Hormones in milk might affect female fertility and development; but given that this is incredibly difficult to determine, I think we should consider an idea that, to me, seems pretty darn obvious:

Fat is, nutritionally-speaking, very dense. Our bodies are designed for fat metabolism – far more than glucose. Fat is great for your brain, your skin, your level of nutrient absorption, and so on.

Doesn’t it make sense that a woman consuming adequate fat would send a signal to her body that it’s safe to reproduce? Women need between 10 and 15% more body fat than men. Fat distributed around the hips and buns is there for a reason – it’s rich in a balance of Omega-6 and Omega-3 fats. When a woman has a baby, the body relies on some of these fat stores. Ladies, you need a little junk in the trunk.

While I wouldn’t advocate eating ice cream for good reproductive health, I get really concerned when I see women avoiding full-fat dairy like it’s death in a glass. Fat is not only not a bad thing, it’s necessary – especially for women. Moreover, most low-fat dairy products simply replace the fat with sugar. I think you can make a pretty good case that low-fat dairy, being higher in sugar, is actually worse for packing on the fat than regular old fattening butter, milk and cream. Sugar does funny things to cells, especially fat cells. It makes them bigger, it attacks them, it wears them out.
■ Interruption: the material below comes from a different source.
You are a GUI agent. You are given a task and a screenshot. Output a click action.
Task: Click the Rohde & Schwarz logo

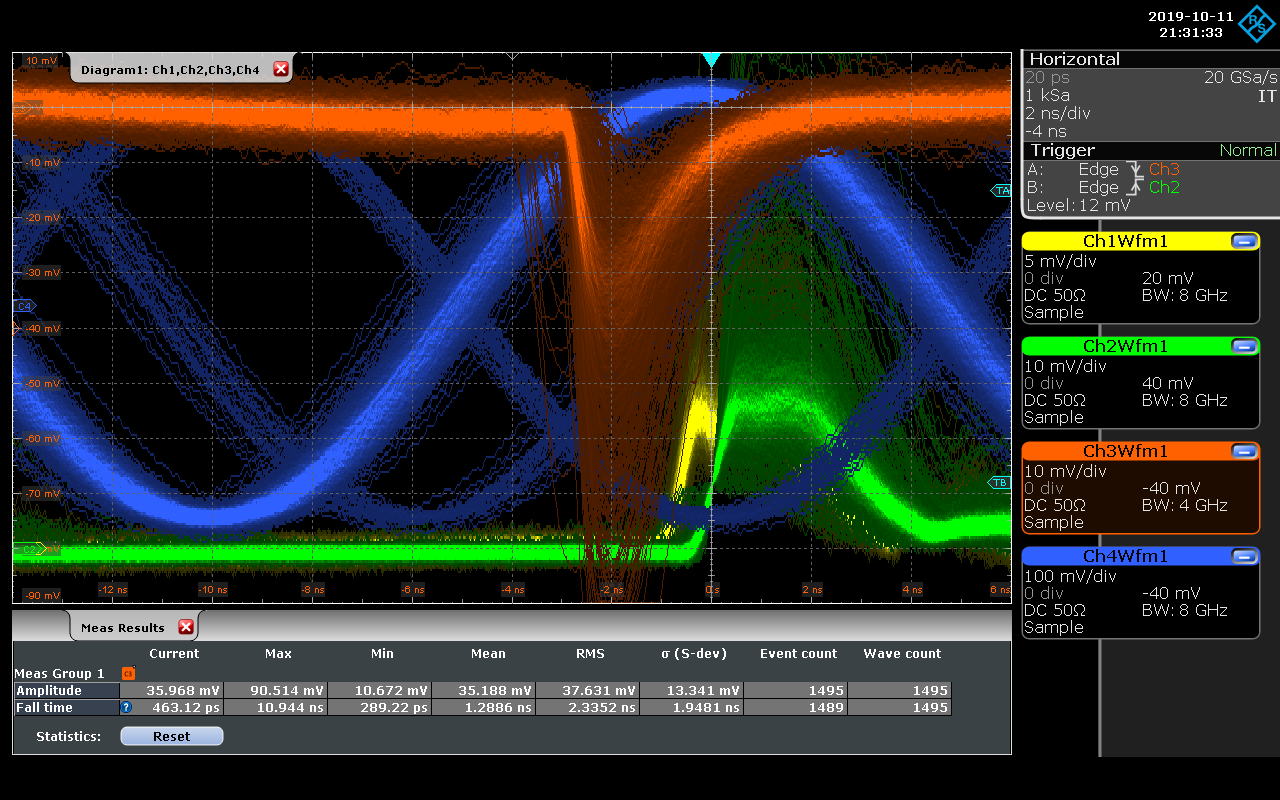[1257, 24]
Natural fat (both Omega-6 and Omega-3), on the other hand, doesn’t do any of these things. So long as you don’t exceed your total calorie requirements, and the fat you consume isn’t refined or trans fat, you’re not doing yourself any favors by choosing low-fat dairy.
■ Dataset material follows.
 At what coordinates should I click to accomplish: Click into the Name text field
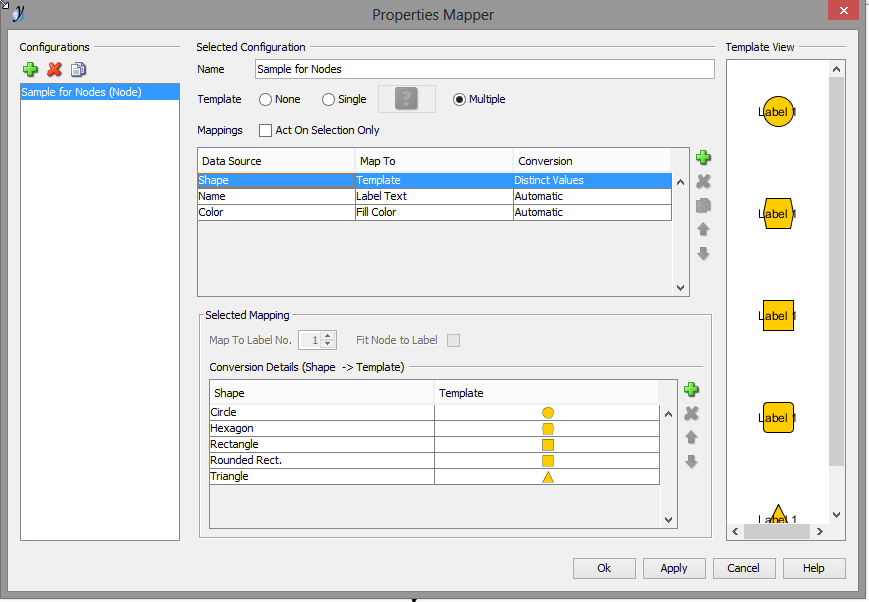(x=484, y=69)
Then again, you may not be doing yourself any favors choosing dairy, period.

Thoughts, Apples?

2 Mar

Surgeon General’s Warning

The Sisson Spoof

Here’s what I want to know: why is it that alcohol and cigarettes must carry surgeon general’s health warnings, but obscenely deleterious foods don’t have to?

We’ve looked at the Cheesecake Factory’s one-pound slices of cake and Chili’s 2,700+ calorie onion. And it’s not just restaurants. Consider Pop Tarts and Ben & Jerry’s ice cream. What if, instead of being allowed to (respectively) slap “good source of calcium” and “No hormones” on these products, these sugar slingers had to tell the truth:

Pop Tarts

Warning: This product contains high levels of sugar, artificial ingredients and refined fat which are known contributors to obesity, diabetes and, oh yeah, death.

Ben & Jerry’s

Warning: The pint you are about to ingest contains two days’ worth of fat and your entire day’s caloric requirements, because, let’s face it, no one eats just one-fourth of this little carton. We might love our cows, but we don’t give a flying fig if you get diabetes, which you probably will if you eat enough of these bad boys.

Straight Outta Compton with My RDA

Of course, I’m sure the Surgeon G. can come up with the appropriately-uninspiring medical terminology.

But seriously, I want to know: why do known contributors to obesity, diabetes and heart disease get to make health claims on their packaging? A bottle of wine would never have “Loaded with antioxidants!” plastered on its label (let’s hope). Cigarettes packs aren’t about to feature “Enhances mood and relieves tension” seals. These products do have benefits (why else do people enjoy them and often get addicted). But they also carry major, life-threatening risks.

How is a pint of ice cream different? How is a rectangular donut different? Just because they’re “food” doesn’t make it any less disingenuous to trumpet meaningless health claims. Humans can become addicted to food just as easily as beer and smokes. If you think the cumulative effect of years of eating junk is any different from the effects of excess alcohol or cigarettes, think again. Far more people die from food addiction than drinking and smoking.

But don’t worry – Pop Tarts provide 9 essential vitamins and minerals.

With 2% of your daily iron requirement, what's not to love?